Edit based on Micron's request: Here is the idea behind comuting L[i][j]. I just wrote this up to convey the idea, the code may have problems.

// Every single char is palindrome so L[i][0] = 1;
vector<vector<int> > L(S.length(), vector<int>(1,1));

for (i = 0; i < S.length(); i++) {
 for (j = 2; j < S.length; j++) {
   if (i - j + 1 >= 0 && S[i] == S[i-j + 1]) {
     // See if there was a palindrome of length j - 2 ending at S[i-1]
     bool inner_palindrome = false;
     if (j ==2) {
      inner_palindrome = true;
     } else {
       int k = L[i-1].length;
       if (L[i-1][k-1] == j-2 || (k >= 2 && L[i-1][k-2] == j-2)) {
         inner_palindrome = true;
       }
     }
     if (inner_palindrome) {
       L[i].push_back(j);
     }
   } 
 }
} 

Answer 2

You can do this in O(n^2) time using Rabin-Karp fingerprinting to preprocess the string to find all of the palindromes in O(n^2) time. After the preprocessing, you run code similar to the following:

np(string s) {
  int a[s.size() + 1];
  a[s.size()] = 0;
  for (int i = s.size() - 1; i >= 0; i--) {
    a[i] = s.size() - i;
    for (int j = i + 1; j <= s.size(); j++) {
      if (is_palindrome(substr(s, i, j))) // test costs O(1) after preprocessing
        a[i] = min(a[i], 1 + a[j]);
  }
  return a[0];
}

Answer 3

bool ispalindrome(string inp)
{
    if(inp == "" || inp.length() == 1)
    {
        return true;
    }
    string rev = inp;

    reverse(rev.begin(), rev.end());

    return (rev == inp);
}

int minsplit_count(string inp)
{
    if(ispalindrome(inp))
    {
        return 0;
    }

    int count= inp.length();

    for(int i = 1; i < inp.length(); i++)
    {
        count = min(count, 
                      minsplit_count(inp.substr(0, i))              + 
                      minsplit_count(inp.substr(i, inp.size() - i)) + 
                      1);
    }

    return count;
}

Answer 4

An equivalent problem is that of computing the Snip number of a string.
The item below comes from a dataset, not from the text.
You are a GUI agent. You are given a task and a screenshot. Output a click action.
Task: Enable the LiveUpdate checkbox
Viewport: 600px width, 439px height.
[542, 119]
Suppose you wanted to cut a string using the fewest number of snips, so that each remaining piece was itself a palindrome. The number of such cuts we will call the Snip Number of a string. That is the snip number is always equal to one less than the smallest number of palindromes within a given string. Every string of length n has snip number at most n-1, and each palindrome has snip number 0. Here is working python code.

def snip_number(str):
    n=len(str)
 
 #initialize Opt Table
 # Opt[i,j] = min number of snips in the substring str[i...j]
 
    Opt=[[0 for i in range(n)] for j in range(n) ]
 
 #Opt of single char is 0
    for i in range(n):
     Opt[i][i] = 0
 
 #Opt for adjacent chars is 1 if different, 0 otherwise
    for i in range(n-1):
     Opt[i][i+1]= 1 if str[i]!=str[i+1] else 0
 
 
# we now define sil as (s)substring (i)interval (l) length of the
# interval [i,j] --- sil=(j-i +1) and j = i+sil-1
 
# we compute Opt table entry for each sil length and
# starting index i
 
    for sil in range(3, n+1):
     for i in range(n-sil+1):
       j = i+sil-1
       if (str[i] == str[j] and Opt[i+1][j-1]==0):
         Opt[i][j] = 0
       else:
         snip= min( [(Opt[i][t]+ Opt[t+1][j] + 1 ) for t in range(i,j-1)])
         Opt[i][j] = snip

    return Opt[0][len(str)-1]
#end function snip_number()
mystr=[""for i in range(4)]         
mystr[0]="abc"
mystr[1]="ohiho"
mystr[2]="cabacdbabdc"
mystr[3]="amanaplanacanalpanama aibohphobia "


for i in range(4):
     print mystr[i], "has snip number:", snip_number(mystr[i])
     
# abc has snip number: 2
# ohiho has snip number: 0
# cabacdbabdc has snip number: 2
# amanaplanacanalpanama aibohphobia  has snip number: 1